-------- Recorded information --------

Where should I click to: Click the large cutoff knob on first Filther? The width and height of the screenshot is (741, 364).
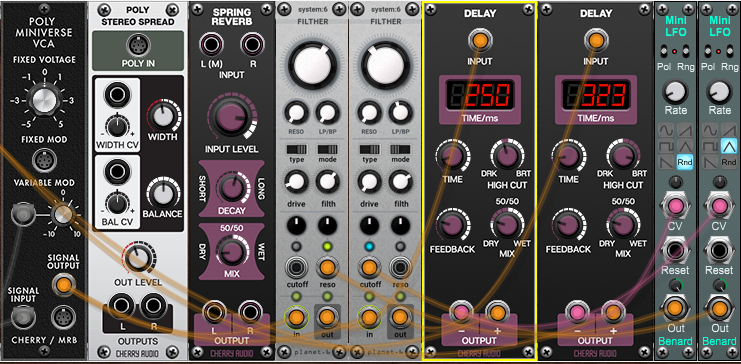coord(313,65)
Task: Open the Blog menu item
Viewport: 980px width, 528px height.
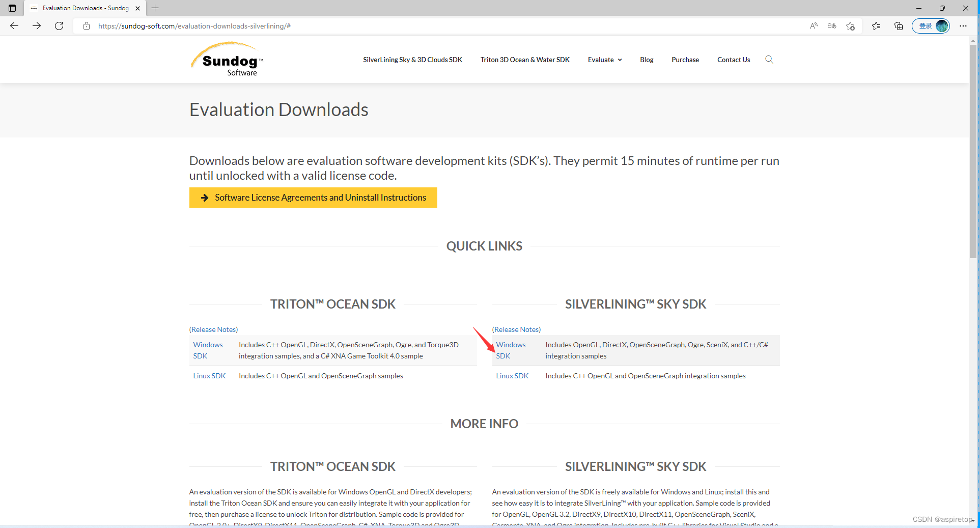Action: (x=647, y=60)
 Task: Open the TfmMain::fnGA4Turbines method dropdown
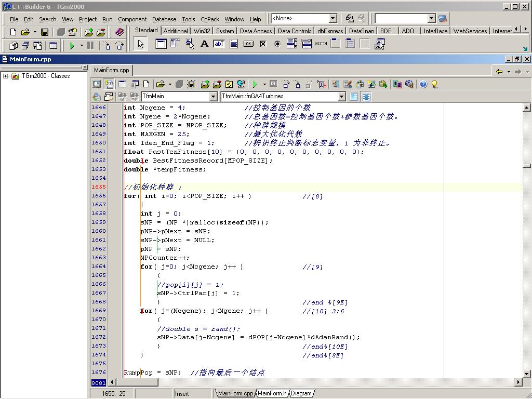pyautogui.click(x=341, y=97)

--------

• Work to be completed:
Could you set down every record above word for word, leaving out the pictures?

• Result of this exercise:
Where should I click to: Click the large cutoff knob on first Filther? The width and height of the screenshot is (741, 364).
coord(313,65)
Task: Open the Blog menu item
Viewport: 980px width, 528px height.
Action: (x=647, y=60)
 Task: Open the TfmMain::fnGA4Turbines method dropdown
pyautogui.click(x=341, y=97)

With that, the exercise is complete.